15/6  Martina und das Wunderbuch

Kategorie: Allgemein    Von Heinrich von Grünigen um 16:05

Vor einiger Zeit habe ich über den – bis dato wenig bekannten – Analog-Käse geschrieben. Das ist eine künstlich hergestellte Masse aus Fett, Wasser. Proteinpulver und Aromen, die käseähnliche Eigenschaften hat und zunehmend bei Tiefkühl- und Fertigprodukten verwendet wird. Meine und auch die Meinung der VerfasserInnen entsprechender Bemerkungen war klar, dass das Naturprodukt solch synthetischer Lebensmittel-Panscherei allemal vorzuziehen sei…

Nun belehrt mich der deutsche Vegetarierbund eines Andern: er begrüsst ausdrücklich die Verwendung des künstlichen Produktes, denn es sei „gesünder, schont die Tiere und entlastet das Klima“. Vor allem (was mir nicht bewusst war) wird der (natürliche) Käse als ein richtiger Feind des Kyoto-Protokolls entlarvt: er verbraucht mit 8,35 kg CO2-Äquivalenten pro Kilogramm Produkt fast doppelt so viel wie Fleisch und 50 mal so viel wie Gemüse! Zudem käme der synthetische Käse-Ersatz all jenen entgegen, die an Laktose-Intoleranz leiden oder eben aus ökologischer Überzeugung Vegetarier oder gar Veganer seien. Darauf muss man erst kommen.

Am Rande dieses Artikels habe ich dann noch – unter der Rubrik mit den Google-Inseraten – einen Link gefunden mit dem interesseweckenden Titel: „Jetzt gesund Abnehmen“. Wollen wir das nicht alle? Auf die eine oder andere Weise? Ich habe die verlockende Zeile angeklickt und bin auf das Bild einer hübschen Dame gestossen und den fetten Hinweis: „Dies ist kein neuer Diäten-Schwindel oder -Betrug“. – An sich müsste einen ja eine solche Formulirung von allem Anfang an stutzig und skeptisch machen: wer sich so einführt, verbirgt in der Regel die wahre Absicht. Getrieben von beruflichem Wissensdurst habe ich mich dann durch die vielen Zeilen gescrollt… und gelesen, überflogen, gelesen… und wurde aus dem Ganzen nicht so recht schlau. Bald war klar, dass es um ein Buch ging, das es zu kaufen gibt. Und dass in diesem Buch die einzige, ultimative und letzte Erkenntnis stehen würde, die es mir erlaubt, ohne jede Einschränkung und bei vollem Essensgenuss abzunehmen, soviel mir beliebt.

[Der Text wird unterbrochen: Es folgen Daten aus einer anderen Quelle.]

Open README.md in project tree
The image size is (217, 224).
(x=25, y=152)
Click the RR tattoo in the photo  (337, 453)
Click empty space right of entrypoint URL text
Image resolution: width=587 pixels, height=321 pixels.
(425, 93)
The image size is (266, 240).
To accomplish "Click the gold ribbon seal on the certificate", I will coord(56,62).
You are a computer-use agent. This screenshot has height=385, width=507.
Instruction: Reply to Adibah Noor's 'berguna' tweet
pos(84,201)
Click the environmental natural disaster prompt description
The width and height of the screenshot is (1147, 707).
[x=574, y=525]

Der Text ist durchsetzt mit lobpreisenden Brief- und E-Mail-Zeugnissen von Menschen, die sich das Buch gekauft und damit erfolgreich abgenommen haben wollen. Die Autorin selber hat 20 Kilo geschafft und ihr Gewicht seit 17 Jahren gehalten… – Worin genau ihr geheimes Wissen bestehen könnte, das geht aus den vielen Zeilen nicht hervor. Dafür müsste ja erst das Buch gekauft werden. Ich habe mir dann mal – aus Gwunder, wie wohl die meisten – einen sogenannten einführenden „Gratiskurs“ abonniert. Man will ja schliesslich wissen, womit man es zu tun hat. Und das Lesen eines Online-Textes ist auf alle Fälle weniger riskant, als wenn ich eine neue Pille ausprobieren würde, über deren Zusammensetzung und Wirkungen mich der Hersteller mit wohlklingenden Anpreisungen im Unklaren lässt… – So bekomme ich nun in den nächsten Tagen von „Martina“ häppchenweise weitere Anreize, mir vielleicht doch noch ihr Buch zu bestellen. Mit 90 Seiten A4-Umfang kostet es (zum selber Herunterladen und Ausdrucken) 79 Schweizer Franken, dazu gibt es ein 40-seitiges Heft mit Tipps gratis. Das ist weniger als eine Einsteiger-Packung irgendwelcher dubioser Schlankheitspillen in der Regel kostet. Was es in der Praxis wert ist, kann man erst beurteilen, wenn man es in der Hand hat. Aber das ist bei allen Ratgeber-Büchern so, wobei diese meistens umfangreicher und billiger sind.

Wenn 1000 Interessierte („nur mal so, um zu schauen“) das Ding bestellen, hat Martina 80’000 Franken eingenommen, ohne jeglichen Produktions- oder Versand-Aufwand. Was immer das Angebot ist: Dicke sind eine exzellente Geldquelle.

PS: Oder hat es jemand schon bestellt und könnte uns das Geheimnis verraten?